DNA Library Preparation
Nicholas Caruccio, Ph.D., director of market development at Epicentre Biotechnologies, points out that DNA library preparation is a common entry point for NGS. The company’s Nextera technology is a single-tube method for preparing fragmented and tagged DNA libraries in less than eight hours. This technique can generate libraries for multiple NGS platforms, whole-genome amplification, and related applications, explains Dr. Caruccio.
“Our core competency is molecular biology,” continues Dr. Caruccio. “We’ve primarily dealt with cloning and manipulation of genomes and RNA, so we’re a good fit with the library preparation market. Researchers performing Sanger sequencing used our transposon technology to get coverage across large fragments. Recently, we realized we could exploit this method and modify the transposons; we ended up creating an NGS Library.”

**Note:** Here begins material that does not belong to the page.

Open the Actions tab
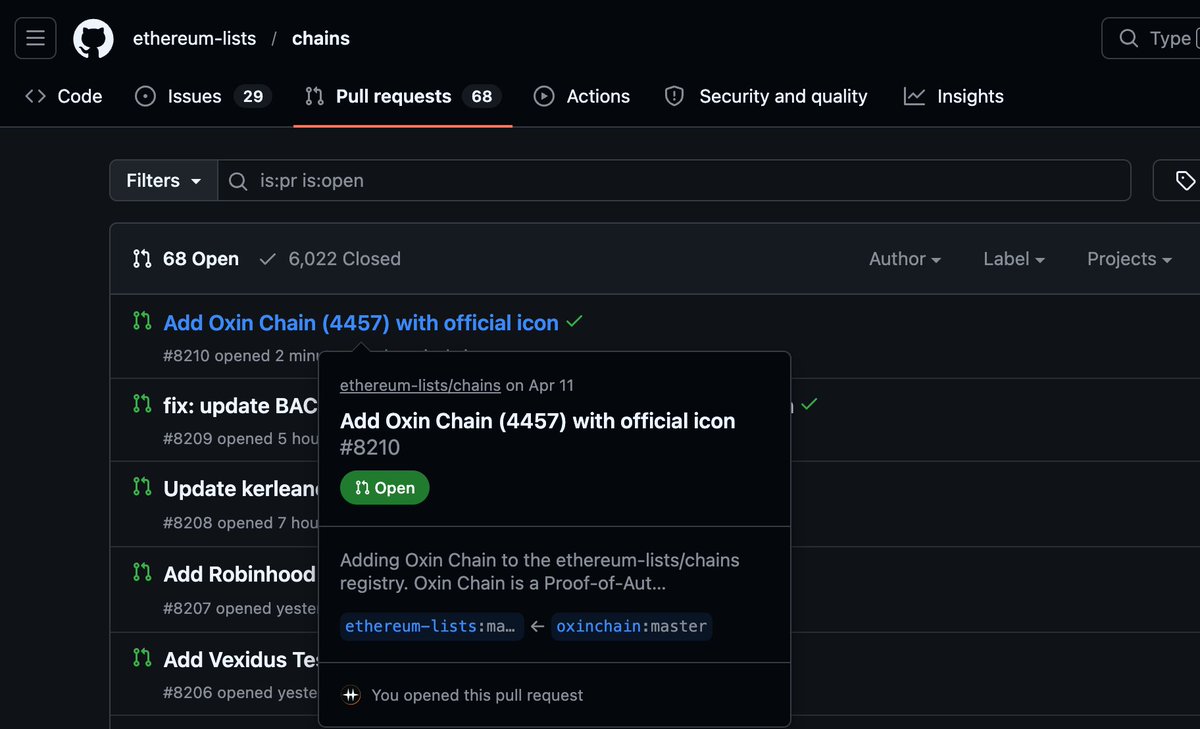This screenshot has height=729, width=1200. [x=597, y=96]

Library preparation currently has three distinct steps: fragment the DNA, repair the ends, and ligate on adaptors. “We combine these steps into one transposon fragmentation and tagging reaction. The end result is a flexible library that is compatible with either Illumina or 454 sequencing,” notes Dr. Caruccio.
Genomic Loci Enrichment
RainDance Technologies’ platform was designed to enable PCR for high-throughput amplification of targeted regions of the genome, according to James Brayer, manager of commercial scientific applications.
“The RainDance Sequence Enrichment Solution allows researchers to generate targeted resequencing data necessary for the characterization of rare variants associated with human health and disease,” he says.
RainDance launched its first commercial application earlier this year, leveraging the company’s RainStorm™ microdroplet-based technology. “This application facilitates the follow-up of genome-wide association studies and the resequencing of candidate genes and certain pathways of interest,” he notes.
“Because we use PCR, we can target those genome areas that are of interest to researchers—areas that are often inaccessible using alternative enrichment methods due to repetitive sequence or regions of high homology. The droplets produced are uniform, resulting in consistent amplification of the greater than one million droplets generated per sample. Consequently, targeted regions are uniformly represented. The process is scalable.
“Researchers apply this technology to accurately identify rare variants, which is critical to understand the genetic basis of disease. Via collaboration with Expression Analysis, we work with eight researchers in the cancer community, each with a slightly different target in mind, to analyze genome content.”